Resgatar obras desse compositor brasileiro, que esta geração precisa conhecer, já era um plano dela há um bom tempo. A Virada serviu de ponto de partida para a essa viagem pelo repertório do Batatinha, que se junta às canções autorais da cantora que tem uma voz alegre e viçosa, mesclando tons de Elza Soares com Billie Holiday. Até quando fala sobre as próprias canções, Bia cita o artista baiano como fonte de inspiração porque ambos falam de sentimentos e fazem desabafos. “A minha composição é sempre uma dor ressignificada, é sempre um processo meio confessional até”. Essas experiências também estarão presentes no EP que ela está planejando, “Hoje Você Vai Virar Música”. “Tem muito a ver com as dores de relações e dores ressignificadas mesmo”, observa. “Eu componho muito à noite, sozinha, no piano, a hora que foi todo mundo dormir, que o ambiente tá mais silencioso. ‘’É assim que vou organizando esses processos”.
Seguida por um violão e percussão, que transitava entre pandeiro, tamborim e cuíca, Lourenço fez o corpo arrepiar ao transformar um samba em blues. Fez com delicadeza, pompa e muita paixão. Mesmo emocionando com toda sua habilidade, a cantora e compositora lembrou de um tempo que não se achava tão boa cantando.
“Aí tem a ver com esse processo do racismo estrutural, da síndrome de impostor que a gente, pessoa preta, tem. A gente sempre acha que é bom, mas ainda nunca chegou onde tinha que chegar, tinha que estudar mais um pouquinho, tinha que se preparar”, revela. “Eu canto faz muito tempo, eu fiz faculdade de música, eu sou formada nessa área, mas levou muito tempo pra eu acreditar que tinha potência pra estar nesses lugares, entendeu?”
Os pensamentos que Bia Lourenço tinha (e superou) não são casos isolados. Faz parte da realidade de muitos artistas negros, que mesmo com talento não reconhecem a própria capacidade. É por isso que os espaços de valorização são importantes, mas estão cada vez mais escassos. Sophi que se apresentou antes de Bia, diz que essa oportunidade para “gente que é artista independente é gigante”. De voz doce, direcionada pelo R&B, ela usa a poesia para falar de amor, relacionamentos e situações cotidianas, que nem sempre possui o romantismo almejado.
“A gente sabe que toda vez que liga o jornal, algum dos nossos está morrendo”, reflete. “Tem aqueles que tentam entrar na faculdade e não conseguem, porque o sistema é difícil, e nosso maior inimigo… então, eu tento escrever com base nisso, baseado no que o meu povo vive. Eu acho que viver e ser quem eu sou está me inspirando demais a entender que a gente muda quando se torna adulto. a gente muda e começa a ver o mundo de outra forma, começa a entender o que o sistema quer que a gente faça”.

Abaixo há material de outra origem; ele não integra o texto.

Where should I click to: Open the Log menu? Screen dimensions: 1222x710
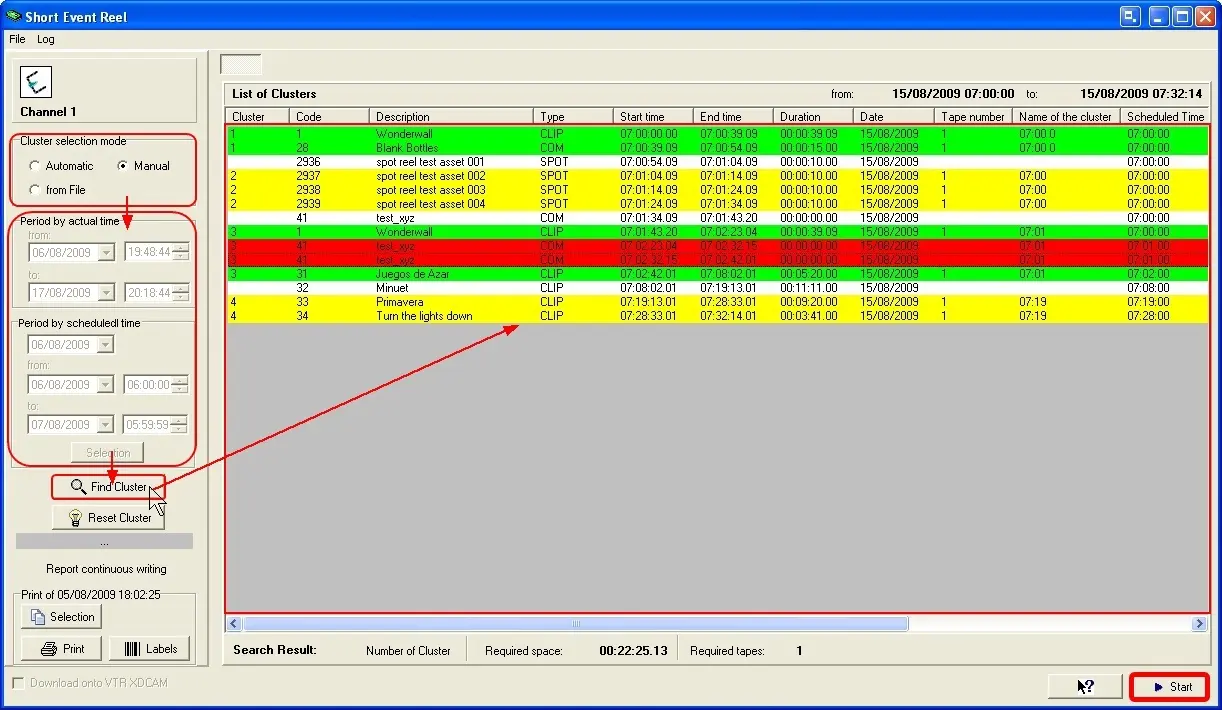[x=46, y=39]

No ponto de vista dela, a melhor forma de ir bater de frente contra o sistema é “escrevendo, cantando e fazendo arte”, porque “a arte é uma coisa que o sistema não gosta, por isso sempre vai tentar apagar, mas a gente está em festivais, fazendo fotografia, grafitando, movimentando a rua”.

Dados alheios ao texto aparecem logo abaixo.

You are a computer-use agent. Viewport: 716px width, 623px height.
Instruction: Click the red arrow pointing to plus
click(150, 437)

Essas perspectivas também foram levantadas pela rapper Bandida Fina e o Afrogueto. O rap de ambos reiterou a necessidade de resistir e lutar contra as armadilhas citadas por Sophi. A sambista Ilcéi Mirian, historiadora e uma das primeiras cavaquinistas de Campinas (senão a primeira), fez uma roda de samba cativante, assim como o seu sorriso, que facilmente poderia ser feita no chão, como as rodas tradicionais, tendo todos em volta.
Quase no final da tarde, o tablado virou passarela para o desfile vogue da Internacional Real Casa de Babilônia, fundada em 2021 pela Mother Majestade Babilônia, e que se tornou um símbolo de resistência e celebração da cultura periférica e ballroom. Mais que dança, poses, looks e maquiagens, o coletivo enalteceu a essência, beleza, força e representatividade da comunidade LGBTQI+, preta e favelada. Esse tipo de performance quase nunca tem espaço fora do cenário em que é manifestada, seja por falta de oportunidades ou boicotes em eventos públicos, como aconteceu no festival Bicuda. É necessário considerar que a Virada Afro-Cultural estava aberta para a circulação de pessoas de todas idades, dando acesso gratuito à cultura preta e periférica, e fomentando a pluralidade artística da região de Campinas.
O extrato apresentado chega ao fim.